Tahun 1937 terjadilah penyederhanaan partai melalui FUSI parpol. Empat parpol Islam, yaitu: NU, Parmusi, Partai Serikat Islam Indonesia (PSII) dan Perti (Persatuan Tarbiyah Islamiyah) yang bergabung menjadi Partai Persatuan Pembangunan (PPP).
Lima partai lainnya adalah PNI, Partai Kristen Indonesia, Partai Katolik, Partai Murba, dan Partai IPKI (Ikatan Pendukung Kemerdekaan Indonesia) bergabung menjadi Partai Demokrasi Indonesia.
Pada masa akhir tahun 1977 hanya terdapat 3 organisasi kekuatan politik Indonesia dan terus berlangsung hingga pada Pemilu 1997.

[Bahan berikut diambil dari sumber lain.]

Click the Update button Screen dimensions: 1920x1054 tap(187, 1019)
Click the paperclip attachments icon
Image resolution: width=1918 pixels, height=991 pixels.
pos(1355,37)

Berakhirnya rezim Soeharto yang mengawali era reformasi di Indonesia yang ditandai dengan perkembangan sistem kepartaian di Indonesia yang lebih demokratis dan diterbitkannya Undang-Undang Republik Indonesia Nomor 2 Tahun 1999 oleh Presiden Habibie dan telah menciptakan sistem multipartai dalam politik Indonesia.
Setelah merdeka, Indonesia menganut sistem multi partai sehingga terbentuknya banyak sekali parpol.
Memasuki masa orba (1965-1998), parpol di Indonesia hanya ada 3 partai yakni, PPP, GolKar dan PDI (Partai Demokrasi Indonesia). Kemudian pada masa Reformasi, Indonesia kembali menganut sistem multi partai.
Pada 2012, Dewan Perwakilan Rakyat (DPR-RI) melakukan revisi atas Undang-Undang Nomor 2 Tahun 2008 Tentang Partai Politik.
Berikut Nama-nama Partai dengan nomor urutnya yang telah berhasil lolos dan menjadi bagian peserta Pemilu tahun 2024:
1.Partai Kebangkitan Rakyat (PKB)
2.Partai Gerakan Indonesia Raya (Gerindra)
3.Partai Demokrasi Indonesia Perjuangan (PDIP)
4.Partai Golkar
5.Partai NasDem
6.Partai Buruh
7.Partai Gelombang Rakyat Indonesia (Gelora)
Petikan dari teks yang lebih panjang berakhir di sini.